State panels warn maternal death prevention efforts could collapse without renewed funding.


Seven years after Congress passed the Preventing Maternal Deaths Act, the program that helped states study pregnancy-related deaths is at risk. Supporters say state review panels have found problems in care and led to changes that save lives. Now data review funding that covers staff and work for those panels could end on Sept. 30.

The grant program, ERASE MM, paid people to gather medical records, remove private details and run work volunteers could not do. In many states, panels did not exist before this review funding. Over five years, the Centers for Disease Control gave nearly $90 million to states to start or improve review committees. Many states received about a million dollars a year to hire staff and build systems that track how and why mothers die.

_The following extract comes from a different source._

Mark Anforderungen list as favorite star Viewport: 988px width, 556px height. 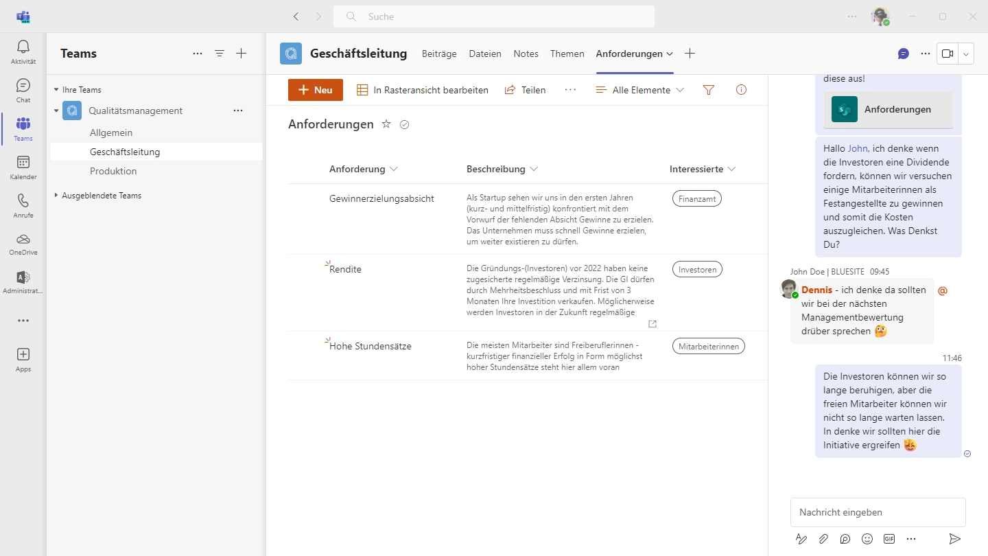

Those systems matter because death certificates miss much of the story. Committee members (i.e., doctors, nurses, mental health specialists and advocates) review charts, coroner reports and police notes to see what went wrong. Their findings led to new steps in hospitals to treat heavy bleeding, spot infection earlier and check new mothers for serious depression or substance problems.

The work grew more urgent after the Supreme Court limited abortion access, which in some places changed how people sought care. In Georgia, a review found that legal limits had contributed to at least one preventable death and that fear of legal trouble kept a woman from seeking help for infection. Reviewers also found cases where delays in care, tied to fear or unclear rules, ended in tragedy.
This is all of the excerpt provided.